L’an dernier, la Fondation l’Oréal avait fait un état des lieux chiffré. Elle soulignait notamment que si la proportion de lycéennes en filière scientifique est idéalement située à 49 %, elle tombe à 32 % en licence, 29 % dans la recherche, 11 % dans les hautes fonctions académiques et… 3 % pour les prix Nobel scientifiques. Cette année, elle a voulu comprendre cette chute en sondant les esprits.. pour voir à quel point les stéréotypes sur les femmes et la science sont ancrés.

Les femmes pas disposées à devenir des scientifiques

Dans une large étude OpinionWay*, la perception qu’ont les gens des femmes scientifiques a été étudiée, et les résultats sont édifiants. L’enquête montre qu’aux stéréotypes négatifs classiques sur les femmes et leur carrière (« elles ont quelque chose à prouver », « elles font passer leur carrière avant leur famille »), s’ajoutent des idées reçues sur les femmes et la science.

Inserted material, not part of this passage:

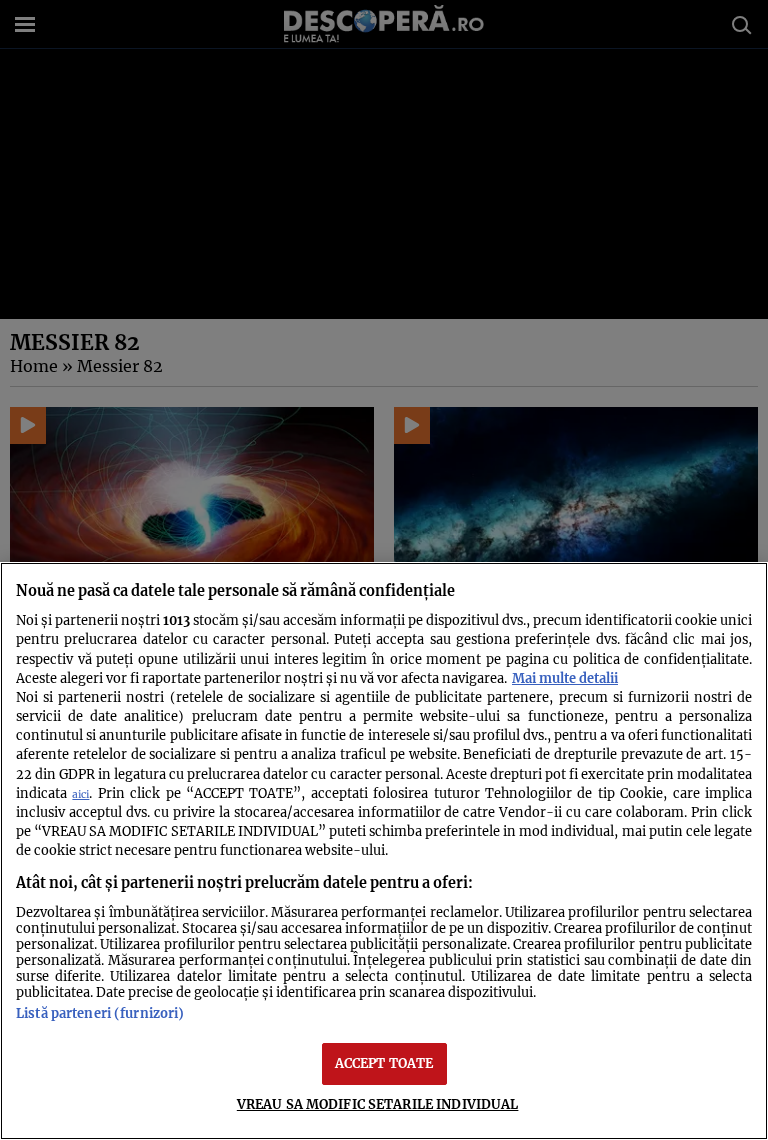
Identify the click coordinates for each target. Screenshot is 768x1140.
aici (80, 794)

Selon ce sondage, 60 % des sondés pensent que les femmes sont moins disposées à devenir des scientifiques de haut niveau et les femmes elles-mêmes sont 51 % à le penser. Et surtout, deux tiers des personnes interrogées, hommes et femmes confondus, estiment que les femmes n’ont pas les capacités pour devenir des scientifiques. Dans l’ordre des explications avancées : le manque de confiance en soi, le réseau professionnel, l’esprit de compétition, l’absence d’ambition ou de persévérance. « C’est peut-être l’enseignement le plus frappant de cette enquête », selon le président d’OpinionWay Hugues Cazenave.

Une belle contradiction

Autre constat intéressant, les gens sous-estiment le problème : ils surévaluent systématiquement la proportion de femmes scientifiques au sein des étudiants, des chercheurs et des prix Nobel. Mais une fois confrontés à la réalité des chiffres, ils ne l’acceptent pas : 3 % des Nobel scientifiques ont été décernés par des femmes, ce qui est trop peu pour 66 % des sondés. Ils sont même 63 % à trouver souhaitable que les femmes soient aussi nombreuses que les hommes à remporter ce prix.

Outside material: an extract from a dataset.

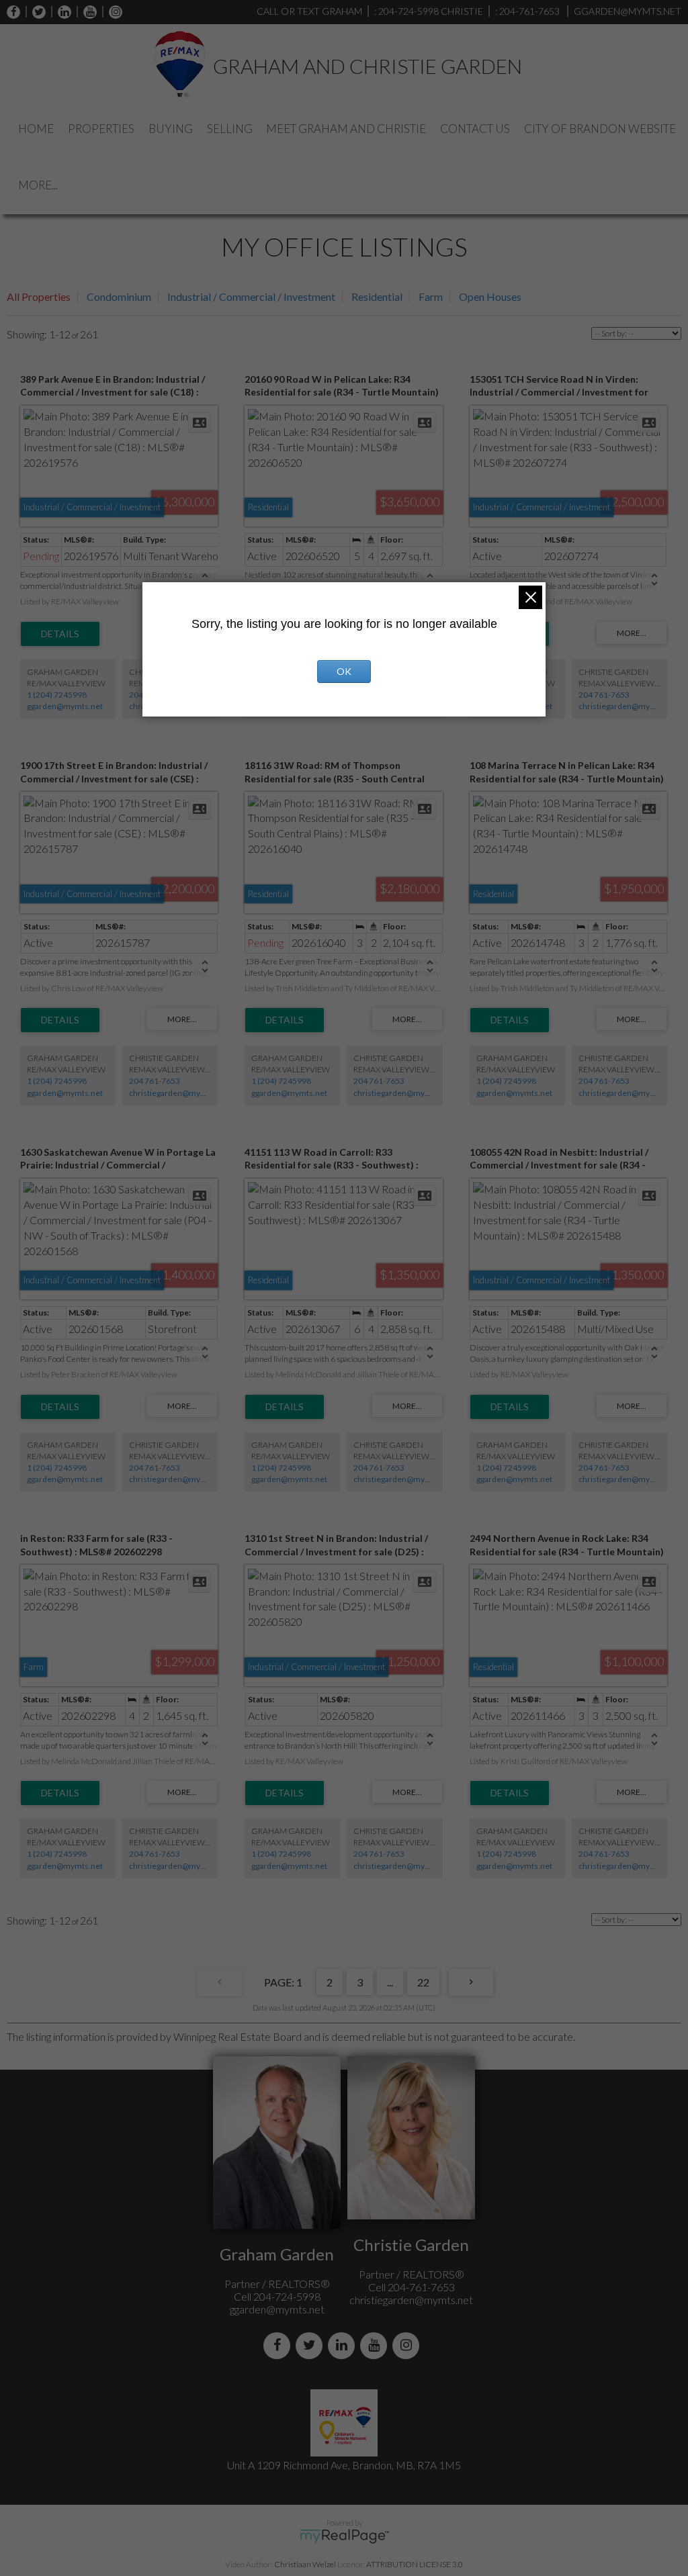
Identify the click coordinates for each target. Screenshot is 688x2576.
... (390, 1982)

Pour Elizabeth Blackburn, c’est cette contradiction que doivent garder à l’esprit les femmes qui veulent une carrière scientifique : « Mon conseil à ces jeunes femmes, c’est : persistez, ne croyez pas que les stéréotypes sont vrais. Pendant ma carrière, j’ai pu voir que les femmes sont aussi bonnes que les hommes. Raccrochez-vous à ça, et au fait que malgré leurs idées reçues, les gens veulent que la situation s’améliore. »

*Enquête réalisée du 10 au 15 juin auprès d’un échantillon représentatif de 5.032 personnes adultes en France, Allemagne, Italie, Grande-Bretagne et Espagne.